Pyrazine Biosynthesis in Corynebacterium glutamicum

The volatile compounds released by Corynebacterium glutamicum were collected by use of the CLSA technique (closed-loop stripping apparatus) and analysed by GC-MS. The headspace extracts contained several acyloins and pyrazines that were identified by their synthesis or comparison to commercial standards. Feeding experiments with [H-2(7)]acetoin resulted in the incorporation of labelling into trimethylpyrazine and tetramethylpyrazine. Several deletion mutants targeting genes of the primary metabolism were constructed to elucidate the biosynthetic pathway to pyrazines in detail.
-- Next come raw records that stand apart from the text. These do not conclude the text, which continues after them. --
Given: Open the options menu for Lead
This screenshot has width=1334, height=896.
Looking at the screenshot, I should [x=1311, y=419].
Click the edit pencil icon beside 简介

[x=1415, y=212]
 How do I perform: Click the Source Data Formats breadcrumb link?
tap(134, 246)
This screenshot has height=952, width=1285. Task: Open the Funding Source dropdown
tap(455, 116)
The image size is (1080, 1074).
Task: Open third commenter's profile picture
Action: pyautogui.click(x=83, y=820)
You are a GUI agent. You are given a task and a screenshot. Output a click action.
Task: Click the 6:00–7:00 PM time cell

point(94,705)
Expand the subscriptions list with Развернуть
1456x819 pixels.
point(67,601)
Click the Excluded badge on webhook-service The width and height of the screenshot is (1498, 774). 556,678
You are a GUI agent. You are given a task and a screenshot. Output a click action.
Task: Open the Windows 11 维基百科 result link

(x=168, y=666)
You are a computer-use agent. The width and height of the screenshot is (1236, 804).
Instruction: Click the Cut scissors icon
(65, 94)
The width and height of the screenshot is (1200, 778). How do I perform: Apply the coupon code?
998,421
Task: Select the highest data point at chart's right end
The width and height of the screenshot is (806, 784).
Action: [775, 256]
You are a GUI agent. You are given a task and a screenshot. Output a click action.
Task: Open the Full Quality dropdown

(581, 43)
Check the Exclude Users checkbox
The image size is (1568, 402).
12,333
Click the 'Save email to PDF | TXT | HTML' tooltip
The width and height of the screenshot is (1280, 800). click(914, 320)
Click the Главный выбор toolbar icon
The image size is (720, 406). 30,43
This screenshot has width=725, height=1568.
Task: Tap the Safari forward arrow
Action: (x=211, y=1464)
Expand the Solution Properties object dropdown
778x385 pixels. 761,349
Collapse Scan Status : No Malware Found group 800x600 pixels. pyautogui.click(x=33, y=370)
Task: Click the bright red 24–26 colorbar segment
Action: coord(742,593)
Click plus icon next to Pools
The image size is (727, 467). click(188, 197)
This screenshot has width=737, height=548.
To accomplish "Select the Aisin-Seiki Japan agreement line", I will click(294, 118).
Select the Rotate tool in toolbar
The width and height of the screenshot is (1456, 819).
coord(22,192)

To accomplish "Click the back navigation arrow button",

A deletion mutant of the ketol-acid reducto-isomerase was not able to convert the acetoin precursor (S)-2-acetolactate into the pathway intermediate (R)-2,3-dihydroxy-3-methylbutanoate to the branched amino acids. This mutant requires valine, leucine, and isoleucine for growth and produces significantly higher amounts and more different compounds of the acyloin and pyrazine classes. Gene deletion of the acetolactate synthase (AS) resulted in a mutant that is not able to convert pyruvate into (S)-2-acetolactate. This mutant also requires branched amino acids and produces only very small amounts of pyrazines likely from valine via the valine biosynthetic pathway operating in reverse order. A Delta AS Delta KR double mutant was constructed that does not produce any pyrazines at all. These results open up a detailed biosynthetic model for the formation of alkylated pyrazines via acyloins.